Let’s talk about Map Reduce Programming. It is simple in the first go. In fact, dealing with distributed systems has never been simpler. Design your job into Map and Reduce tasks. Implement these functions, create a jar, and run the hadoop jar command on your Hadoop cluster. Voila! A whole lot of things done on any amount of data. But, Map Reduce runs with its default set of configurations, and these defaults may not fit your particular case. When it comes to dealing with big data over a distributed environment, we need some tweaks every now and then.

Let’s take an example.

The number of Reducers. If the number of reducers is more, then it results in a lot of reshuffling over the network and reduces performance. If it turns out to be less, then it anyways results in overloading each reducer with too much of map data. So what is the solution? Make the number of reducers configurable, on each run, depending on the data you are dealing with.

The above example was just one of the configs. You may require a lot more :

-conf : specify an application configuration file 
-D : use value for given property 
-fs : specify a namenode 
-jt : specify a job tracker 
-files : specify comma separated files to be copied to the map reduce cluster 
-libjars : specify comma separated jar files to include in the classpath. 
-archives : specify comma separated archives to be unarchived on the compute machines.

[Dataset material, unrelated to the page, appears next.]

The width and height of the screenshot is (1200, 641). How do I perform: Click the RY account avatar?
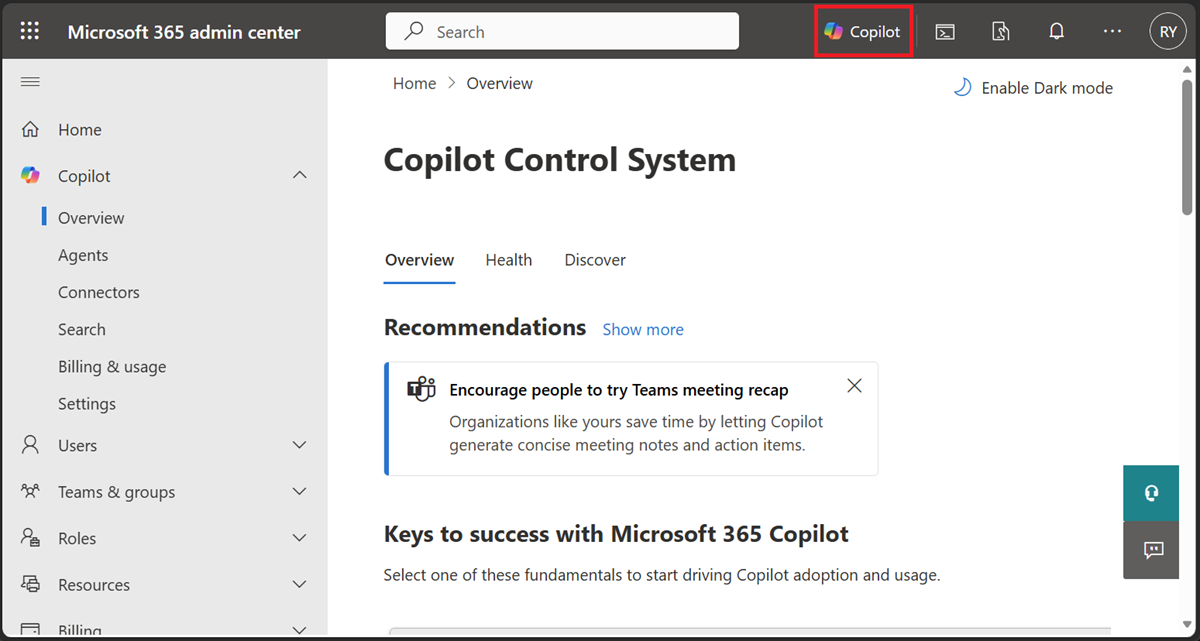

So, there has to be a way to plug in these configurations into the code from outside. Now, for running our Map Reduce job, we need to fire the hadoop jar command :

hadoop jar <jar-path> <class-name> <options>

We know that the options passed through command line are directly treated as arguments to the java program. Here is where the role of Tool Runner comes to play.

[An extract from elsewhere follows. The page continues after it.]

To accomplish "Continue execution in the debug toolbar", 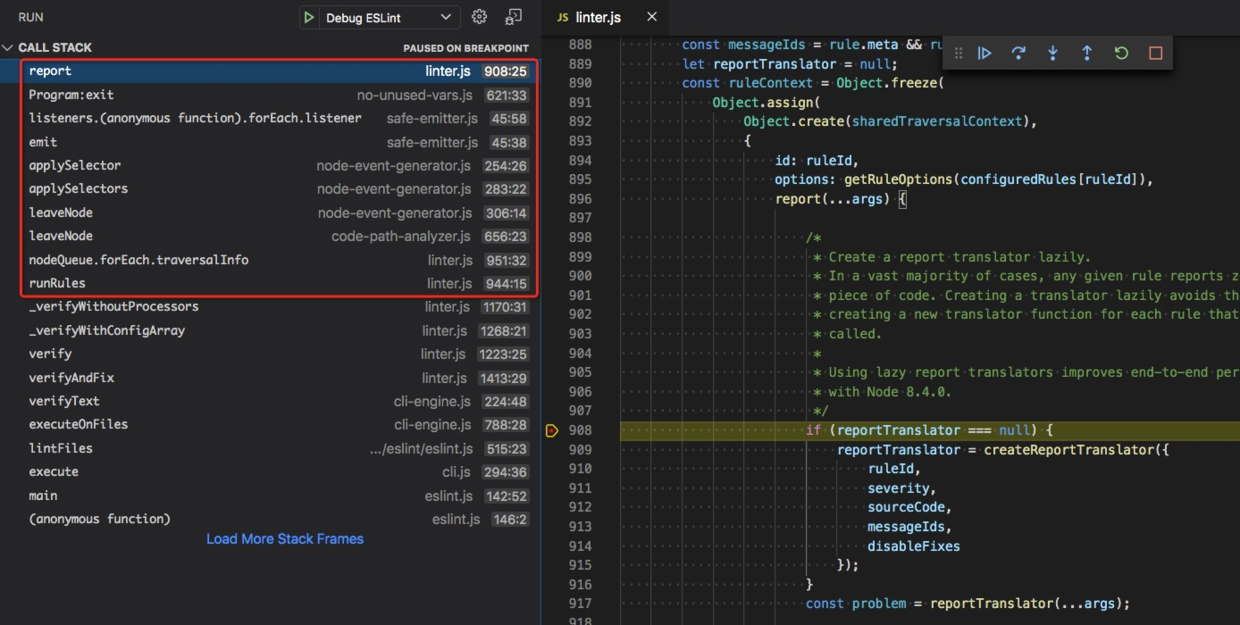I will (984, 52).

The ToolRunner is a command interpreter. It works in conjunction with GenericOptionsParser to parse the generic hadoop command line arguments and modifies the Configuration of the Tool. The application-specific options are passed along without being modified.

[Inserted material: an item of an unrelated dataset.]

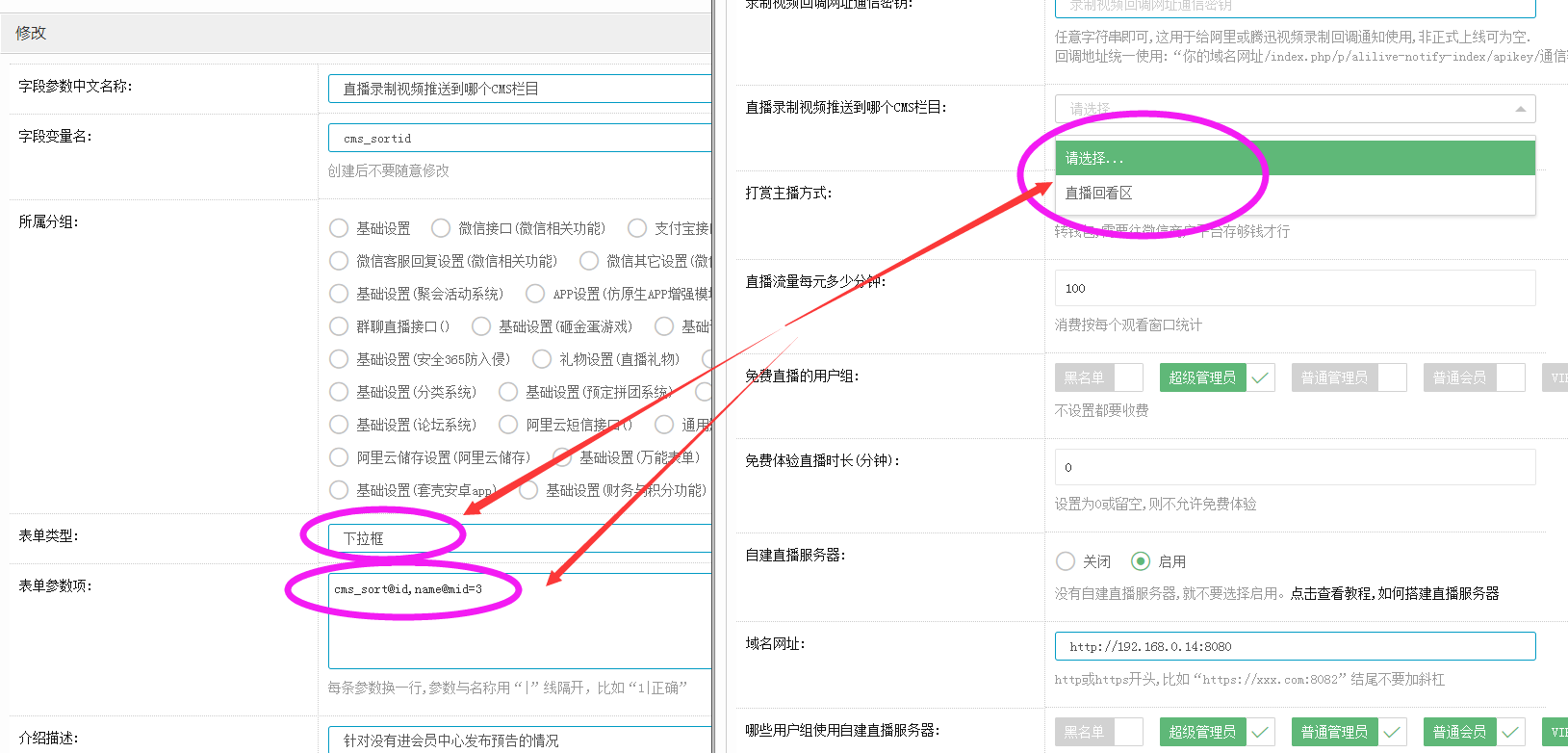Toggle 普通会员 for 自建直播服务器 usage
This screenshot has height=753, width=1568.
(1473, 732)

Let’s see the difference with this small program :

public class Test extends Configured implements Tool {

  public static void main(String[] args) throws Exception {
      System.out.println("Arguments in main method : ");
      for(String arg : args)
        System.out.println(arg);
      
      int statusCode = ToolRunner.run(new Configuration(),new Test(), args);
      System.exit(statusCode);
    }
    
  @Override
	public int run(String[] args){
      System.out.println("Arguements in run method : ");
      for(String arg : args)
          System.out.println(arg);

      return 0;
  }

}

I trigger the following command :

hadoop jar tool.jar Test -Dmapred.reduce.tasks=0 arg1 args2

The output of the above program is as follows:

Arguments in main method : 
-Dmapred.reduce.tasks=0
arg1
args2
Arguements in run method : 
arg1
args2

As we can see, all the arguments are taken as it is by the main method. However, when the run method is called the ToolRunner magic happens. It interprets the configurations passed to the program and separates them out of the other arguments.

How ToolRunner works?

To get a deeper understanding of what happens under the hood, let’s have a look at the source code of the ToolRunner class :

public class ToolRunner {

 /**
Runs the given Tool by Tool.run(String[]), after parsing with the given generic arguments. Uses the given Configuration, or builds one if null. Sets the Tool's configuration with the possibly modified version of the conf.
Parameters:
conf Configuration for the Tool.
tool Tool to run.
args command-line arguments to the tool.
Returns:
exit code of the Tool.run(String[]) method.
**/

public static int run(Configuration conf, Tool tool, String[] args) 
  throws Exception{
  if(conf == null) {
    conf = new Configuration();
  }
  GenericOptionsParser parser = new GenericOptionsParser(conf, args);
  //set the configuration back, so that Tool can configure itself
  tool.setConf(conf);
  
  //get the args w/o generic hadoop args
  String[] toolArgs = parser.getRemainingArgs();
  return tool.run(toolArgs);
}

It’s pretty simple. The run method internally calls the GenericOptionsParser : the class that does the command line arguments parsing, and parses the options. The call to run() at the last calls the run() of the Tool class, that is responsible for triggering the job.

Now that we have our Hadoop settings as well as our arguments handled pretty well, we can focus on the rest of our MapReduce application!